Start of Record list

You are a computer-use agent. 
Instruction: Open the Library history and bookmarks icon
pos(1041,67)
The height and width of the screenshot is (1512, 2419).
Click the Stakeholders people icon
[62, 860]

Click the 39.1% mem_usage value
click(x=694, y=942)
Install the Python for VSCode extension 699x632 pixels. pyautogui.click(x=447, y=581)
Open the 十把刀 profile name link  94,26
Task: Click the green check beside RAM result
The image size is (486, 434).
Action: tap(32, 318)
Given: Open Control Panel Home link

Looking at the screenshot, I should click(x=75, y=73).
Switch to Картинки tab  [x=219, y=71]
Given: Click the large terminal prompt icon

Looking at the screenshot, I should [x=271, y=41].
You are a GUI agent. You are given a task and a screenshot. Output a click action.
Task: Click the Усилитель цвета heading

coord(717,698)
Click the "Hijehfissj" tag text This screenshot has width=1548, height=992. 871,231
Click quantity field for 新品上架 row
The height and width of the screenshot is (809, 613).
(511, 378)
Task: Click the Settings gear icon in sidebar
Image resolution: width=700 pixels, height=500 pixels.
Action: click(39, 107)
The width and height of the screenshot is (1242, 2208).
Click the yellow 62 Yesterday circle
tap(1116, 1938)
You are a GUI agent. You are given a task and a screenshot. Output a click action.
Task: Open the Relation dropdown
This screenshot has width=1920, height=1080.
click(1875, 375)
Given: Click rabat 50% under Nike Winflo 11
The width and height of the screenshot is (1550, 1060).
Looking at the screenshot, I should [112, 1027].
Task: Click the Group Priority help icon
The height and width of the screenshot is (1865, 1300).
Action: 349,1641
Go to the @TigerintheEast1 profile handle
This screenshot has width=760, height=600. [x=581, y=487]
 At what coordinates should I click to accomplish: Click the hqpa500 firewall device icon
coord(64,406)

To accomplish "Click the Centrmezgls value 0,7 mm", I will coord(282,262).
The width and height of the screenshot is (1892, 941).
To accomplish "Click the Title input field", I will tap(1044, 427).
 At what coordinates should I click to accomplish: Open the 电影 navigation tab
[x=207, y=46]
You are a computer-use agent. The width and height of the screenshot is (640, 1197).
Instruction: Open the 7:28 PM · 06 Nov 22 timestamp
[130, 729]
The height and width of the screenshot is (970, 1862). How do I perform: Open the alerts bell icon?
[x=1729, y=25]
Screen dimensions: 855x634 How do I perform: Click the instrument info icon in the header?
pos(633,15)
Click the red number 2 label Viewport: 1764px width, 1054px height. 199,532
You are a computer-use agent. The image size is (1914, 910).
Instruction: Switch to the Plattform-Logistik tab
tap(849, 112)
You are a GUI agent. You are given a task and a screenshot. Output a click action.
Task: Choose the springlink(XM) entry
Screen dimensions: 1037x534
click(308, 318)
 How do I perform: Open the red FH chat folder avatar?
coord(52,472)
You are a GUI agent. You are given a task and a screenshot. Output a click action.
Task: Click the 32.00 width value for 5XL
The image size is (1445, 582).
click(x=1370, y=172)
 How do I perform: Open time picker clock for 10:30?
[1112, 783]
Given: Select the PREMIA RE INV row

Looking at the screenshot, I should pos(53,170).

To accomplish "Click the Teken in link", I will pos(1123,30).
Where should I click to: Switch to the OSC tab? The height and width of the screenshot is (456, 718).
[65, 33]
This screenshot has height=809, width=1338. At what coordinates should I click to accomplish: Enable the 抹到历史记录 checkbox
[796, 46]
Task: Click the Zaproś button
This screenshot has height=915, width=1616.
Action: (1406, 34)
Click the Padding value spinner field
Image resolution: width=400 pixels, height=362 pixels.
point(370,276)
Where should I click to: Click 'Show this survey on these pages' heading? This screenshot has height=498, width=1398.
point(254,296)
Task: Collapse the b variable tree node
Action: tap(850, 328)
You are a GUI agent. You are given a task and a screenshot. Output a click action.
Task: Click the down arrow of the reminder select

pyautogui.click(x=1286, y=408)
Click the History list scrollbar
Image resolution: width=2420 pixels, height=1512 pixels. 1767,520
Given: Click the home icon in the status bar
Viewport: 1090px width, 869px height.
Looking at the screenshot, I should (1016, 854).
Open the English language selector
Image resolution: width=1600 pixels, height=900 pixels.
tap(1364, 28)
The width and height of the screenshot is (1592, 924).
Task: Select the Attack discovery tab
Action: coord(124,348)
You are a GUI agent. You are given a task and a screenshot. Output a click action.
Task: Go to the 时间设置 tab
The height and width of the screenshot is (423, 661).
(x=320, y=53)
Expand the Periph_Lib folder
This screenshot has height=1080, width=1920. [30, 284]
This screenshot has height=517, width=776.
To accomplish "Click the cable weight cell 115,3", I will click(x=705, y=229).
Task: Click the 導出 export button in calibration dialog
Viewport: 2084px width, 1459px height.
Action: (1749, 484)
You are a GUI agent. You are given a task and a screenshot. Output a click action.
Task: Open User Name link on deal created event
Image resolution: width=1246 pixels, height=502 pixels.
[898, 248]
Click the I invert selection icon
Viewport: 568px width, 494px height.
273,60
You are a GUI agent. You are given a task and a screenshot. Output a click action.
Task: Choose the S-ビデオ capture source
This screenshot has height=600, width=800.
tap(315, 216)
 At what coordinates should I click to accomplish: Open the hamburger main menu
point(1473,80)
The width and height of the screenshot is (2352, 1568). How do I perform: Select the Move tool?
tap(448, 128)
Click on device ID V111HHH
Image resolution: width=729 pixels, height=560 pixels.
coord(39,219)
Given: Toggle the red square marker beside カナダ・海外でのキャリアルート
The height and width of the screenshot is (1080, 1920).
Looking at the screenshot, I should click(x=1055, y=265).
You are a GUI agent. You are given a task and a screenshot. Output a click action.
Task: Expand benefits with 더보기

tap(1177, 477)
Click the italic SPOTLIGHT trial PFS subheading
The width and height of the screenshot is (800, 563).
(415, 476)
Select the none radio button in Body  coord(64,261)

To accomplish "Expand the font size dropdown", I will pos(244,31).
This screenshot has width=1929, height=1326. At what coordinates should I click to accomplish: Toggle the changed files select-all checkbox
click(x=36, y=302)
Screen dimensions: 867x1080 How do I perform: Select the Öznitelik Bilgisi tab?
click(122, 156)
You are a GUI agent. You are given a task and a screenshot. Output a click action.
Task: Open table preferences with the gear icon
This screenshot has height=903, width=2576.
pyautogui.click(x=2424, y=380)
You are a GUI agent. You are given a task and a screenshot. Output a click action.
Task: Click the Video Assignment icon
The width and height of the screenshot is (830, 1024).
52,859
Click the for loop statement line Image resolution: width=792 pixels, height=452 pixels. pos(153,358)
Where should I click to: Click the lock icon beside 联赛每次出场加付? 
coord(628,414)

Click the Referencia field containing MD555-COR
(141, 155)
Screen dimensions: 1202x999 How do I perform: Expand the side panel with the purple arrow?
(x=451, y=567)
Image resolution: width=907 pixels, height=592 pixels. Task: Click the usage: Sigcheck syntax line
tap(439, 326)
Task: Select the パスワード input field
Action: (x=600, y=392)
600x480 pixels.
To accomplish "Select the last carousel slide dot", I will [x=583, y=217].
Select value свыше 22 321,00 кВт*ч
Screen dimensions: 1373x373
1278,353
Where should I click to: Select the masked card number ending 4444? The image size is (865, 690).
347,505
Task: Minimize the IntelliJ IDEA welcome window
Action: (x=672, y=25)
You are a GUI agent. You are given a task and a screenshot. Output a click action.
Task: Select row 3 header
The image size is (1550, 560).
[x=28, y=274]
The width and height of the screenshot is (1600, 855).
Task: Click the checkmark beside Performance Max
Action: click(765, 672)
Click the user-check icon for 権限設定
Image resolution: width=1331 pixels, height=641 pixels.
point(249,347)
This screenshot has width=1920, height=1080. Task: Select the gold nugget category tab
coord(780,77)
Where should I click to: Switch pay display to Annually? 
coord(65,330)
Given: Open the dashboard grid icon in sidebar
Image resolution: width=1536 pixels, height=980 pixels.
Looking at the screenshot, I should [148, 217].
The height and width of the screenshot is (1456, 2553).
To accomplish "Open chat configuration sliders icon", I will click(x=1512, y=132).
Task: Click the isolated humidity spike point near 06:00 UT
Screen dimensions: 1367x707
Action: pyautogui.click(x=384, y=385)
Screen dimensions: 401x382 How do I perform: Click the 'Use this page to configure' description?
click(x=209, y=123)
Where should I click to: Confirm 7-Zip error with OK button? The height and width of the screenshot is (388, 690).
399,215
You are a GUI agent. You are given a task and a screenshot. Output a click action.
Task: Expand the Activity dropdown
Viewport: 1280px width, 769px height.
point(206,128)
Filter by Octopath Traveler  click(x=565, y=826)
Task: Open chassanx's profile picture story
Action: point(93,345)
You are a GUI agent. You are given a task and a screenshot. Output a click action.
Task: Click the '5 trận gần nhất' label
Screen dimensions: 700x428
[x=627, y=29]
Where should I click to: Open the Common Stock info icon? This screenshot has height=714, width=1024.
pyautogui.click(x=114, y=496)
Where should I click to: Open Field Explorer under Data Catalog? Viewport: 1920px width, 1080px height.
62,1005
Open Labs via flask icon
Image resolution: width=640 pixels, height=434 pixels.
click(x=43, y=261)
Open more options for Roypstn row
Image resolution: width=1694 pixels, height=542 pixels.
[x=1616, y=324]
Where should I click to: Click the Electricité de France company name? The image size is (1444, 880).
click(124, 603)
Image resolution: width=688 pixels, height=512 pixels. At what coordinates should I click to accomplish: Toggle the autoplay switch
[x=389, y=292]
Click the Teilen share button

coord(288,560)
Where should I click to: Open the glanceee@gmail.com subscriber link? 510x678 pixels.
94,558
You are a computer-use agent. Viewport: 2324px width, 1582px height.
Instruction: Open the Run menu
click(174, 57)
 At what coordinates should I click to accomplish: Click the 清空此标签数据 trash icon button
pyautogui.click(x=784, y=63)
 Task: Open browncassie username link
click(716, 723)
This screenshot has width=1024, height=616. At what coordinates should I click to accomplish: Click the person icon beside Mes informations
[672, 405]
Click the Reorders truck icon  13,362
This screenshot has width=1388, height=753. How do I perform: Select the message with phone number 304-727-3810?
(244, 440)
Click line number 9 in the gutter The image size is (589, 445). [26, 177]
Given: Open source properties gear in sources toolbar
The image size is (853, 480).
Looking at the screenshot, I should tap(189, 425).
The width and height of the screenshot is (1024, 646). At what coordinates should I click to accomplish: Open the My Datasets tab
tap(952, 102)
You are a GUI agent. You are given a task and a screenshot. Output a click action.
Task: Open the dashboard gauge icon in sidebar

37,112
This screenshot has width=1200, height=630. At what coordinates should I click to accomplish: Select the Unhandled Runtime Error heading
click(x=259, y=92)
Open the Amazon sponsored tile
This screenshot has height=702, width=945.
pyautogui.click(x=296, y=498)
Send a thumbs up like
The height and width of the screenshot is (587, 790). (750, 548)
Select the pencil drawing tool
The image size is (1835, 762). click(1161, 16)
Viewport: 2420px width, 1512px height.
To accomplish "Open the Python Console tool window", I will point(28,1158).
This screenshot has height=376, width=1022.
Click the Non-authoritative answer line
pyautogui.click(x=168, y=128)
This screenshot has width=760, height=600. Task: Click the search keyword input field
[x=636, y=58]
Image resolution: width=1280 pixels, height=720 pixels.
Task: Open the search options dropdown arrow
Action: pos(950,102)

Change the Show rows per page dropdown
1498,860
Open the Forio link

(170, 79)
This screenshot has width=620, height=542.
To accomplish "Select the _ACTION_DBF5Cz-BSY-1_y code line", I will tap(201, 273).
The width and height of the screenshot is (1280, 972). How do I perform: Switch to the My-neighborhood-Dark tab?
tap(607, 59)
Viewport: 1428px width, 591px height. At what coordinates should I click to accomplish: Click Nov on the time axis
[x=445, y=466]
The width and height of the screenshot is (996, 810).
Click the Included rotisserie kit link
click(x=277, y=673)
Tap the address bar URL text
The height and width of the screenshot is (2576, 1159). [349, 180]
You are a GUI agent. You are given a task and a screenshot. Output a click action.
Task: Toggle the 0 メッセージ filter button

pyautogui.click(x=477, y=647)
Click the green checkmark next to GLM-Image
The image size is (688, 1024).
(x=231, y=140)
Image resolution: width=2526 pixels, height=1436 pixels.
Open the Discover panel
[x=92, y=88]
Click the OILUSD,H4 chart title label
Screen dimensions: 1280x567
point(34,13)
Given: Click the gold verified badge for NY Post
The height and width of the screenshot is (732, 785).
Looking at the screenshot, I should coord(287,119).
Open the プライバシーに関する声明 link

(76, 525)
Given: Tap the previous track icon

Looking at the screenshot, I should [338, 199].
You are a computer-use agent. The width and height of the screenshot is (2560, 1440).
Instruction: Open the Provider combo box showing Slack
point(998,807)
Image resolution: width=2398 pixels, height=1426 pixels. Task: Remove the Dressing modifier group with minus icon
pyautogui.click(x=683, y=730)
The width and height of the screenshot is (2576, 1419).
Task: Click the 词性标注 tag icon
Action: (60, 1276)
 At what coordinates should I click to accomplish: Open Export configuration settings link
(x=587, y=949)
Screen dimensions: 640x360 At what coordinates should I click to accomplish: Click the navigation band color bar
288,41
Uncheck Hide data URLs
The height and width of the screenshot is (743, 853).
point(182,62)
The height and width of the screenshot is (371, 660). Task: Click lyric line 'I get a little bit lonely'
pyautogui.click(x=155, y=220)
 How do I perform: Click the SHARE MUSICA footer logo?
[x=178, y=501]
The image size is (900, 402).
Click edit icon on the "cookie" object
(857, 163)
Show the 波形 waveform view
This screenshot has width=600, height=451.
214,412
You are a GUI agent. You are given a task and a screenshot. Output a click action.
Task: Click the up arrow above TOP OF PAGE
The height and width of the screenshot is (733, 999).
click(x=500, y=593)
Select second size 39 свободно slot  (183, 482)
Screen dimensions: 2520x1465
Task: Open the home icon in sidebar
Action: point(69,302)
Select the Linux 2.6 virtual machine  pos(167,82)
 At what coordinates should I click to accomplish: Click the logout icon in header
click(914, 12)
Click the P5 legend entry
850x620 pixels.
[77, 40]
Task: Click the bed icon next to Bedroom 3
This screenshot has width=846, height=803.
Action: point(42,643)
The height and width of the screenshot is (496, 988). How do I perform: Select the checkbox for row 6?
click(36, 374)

End of Record list

• What needs to be done:
Convert the stretch of entries from the line containing "600x480 pixels." through the line containing "Action: (x=672, y=25)" into a numbered list, omitting blank lines.

• Written answer:
1. 600x480 pixels.
2. To accomplish "Select the last carousel slide dot", I will [x=583, y=217].
3. Select value свыше 22 321,00 кВт*ч
4. Screen dimensions: 1373x373
5. 1278,353
6. Where should I click to: Select the masked card number ending 4444? The image size is (865, 690).
7. 347,505
8. Task: Minimize the IntelliJ IDEA welcome window
9. Action: (x=672, y=25)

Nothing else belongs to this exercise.